Today’s Wonder of the Day was inspired by Camille from AL. Camille Wonders, “I wonder how the moon and the sun can be seen at the same time” Thanks for WONDERing with us, Camille!
Have you ever been playing outside in the late afternoon and stopped to stare up into the sky? From time to time, you've probably noticed that sometimes you can see the Moon during the day. Have you ever thought this was odd, since usually the Moon can only be seen at night?
You probably already know that the Moon is not a star. In other words, it's not a far away version of our Sun. The Moon produces no light of its own like the Sun does. Instead, we see the Moon because of the Sun's light reflects back to our eyes.

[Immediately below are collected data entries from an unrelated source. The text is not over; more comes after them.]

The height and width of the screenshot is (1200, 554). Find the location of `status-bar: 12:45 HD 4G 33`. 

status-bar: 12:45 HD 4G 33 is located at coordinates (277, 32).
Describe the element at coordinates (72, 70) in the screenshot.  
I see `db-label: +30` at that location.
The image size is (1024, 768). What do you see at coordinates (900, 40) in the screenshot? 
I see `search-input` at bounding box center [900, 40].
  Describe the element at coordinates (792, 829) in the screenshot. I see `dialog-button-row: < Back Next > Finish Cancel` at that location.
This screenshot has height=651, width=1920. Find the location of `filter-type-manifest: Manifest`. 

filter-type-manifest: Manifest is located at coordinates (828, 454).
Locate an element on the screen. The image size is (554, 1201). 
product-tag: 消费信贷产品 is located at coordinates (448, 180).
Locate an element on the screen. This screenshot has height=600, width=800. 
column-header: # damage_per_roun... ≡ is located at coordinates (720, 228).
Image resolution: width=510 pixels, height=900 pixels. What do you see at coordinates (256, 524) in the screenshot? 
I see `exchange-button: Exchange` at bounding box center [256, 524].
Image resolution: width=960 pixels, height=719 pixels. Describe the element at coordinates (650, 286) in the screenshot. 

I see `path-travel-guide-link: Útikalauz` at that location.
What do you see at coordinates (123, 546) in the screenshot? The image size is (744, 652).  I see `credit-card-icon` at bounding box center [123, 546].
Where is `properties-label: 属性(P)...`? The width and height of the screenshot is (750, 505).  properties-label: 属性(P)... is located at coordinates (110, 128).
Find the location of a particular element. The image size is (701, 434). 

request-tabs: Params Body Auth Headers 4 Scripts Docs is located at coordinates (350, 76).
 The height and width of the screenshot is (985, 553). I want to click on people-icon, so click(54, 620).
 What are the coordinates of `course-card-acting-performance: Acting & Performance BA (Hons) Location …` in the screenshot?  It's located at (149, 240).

In fact, the Moon reflects so much of the Sun's light that it's the second brightest object in the sky after the Sun. Even though it's not even close to as bright as the Sun, the Moon is still 100,000 times brighter than the next brightest nighttime star!
The Moon is also big and much closer to the Earth than the nearest celestial objects in the sky. Given its size and nearness to Earth, it's easy to see why the Moon can be seen so easily at night. That also explains, though, why we can sometimes even see it during the day.
Usually, the Sun's light is so bright that it makes it impossible to see less bright, far away objects in the sky. These objects — other planets and stars — can usually only be seen at night when the Sun's light doesn't outshine them. They're still there. You just can't see them with the naked eye, because the Sun's bright light is all you can see.
The Moon, though, is so big and so bright and so close to the Earth, that it can sometimes be seen even during the day. The Moon is not always in the same place in the sky all the time. During the lunar cycle, the Moon is sometimes closer to the Sun and sometimes farther away from the Sun.
When the Moon approaches its New Moon phase, it's closest to the Sun and can be seen more easily during the day, because it reflects even more of the Sun's light back to Earth.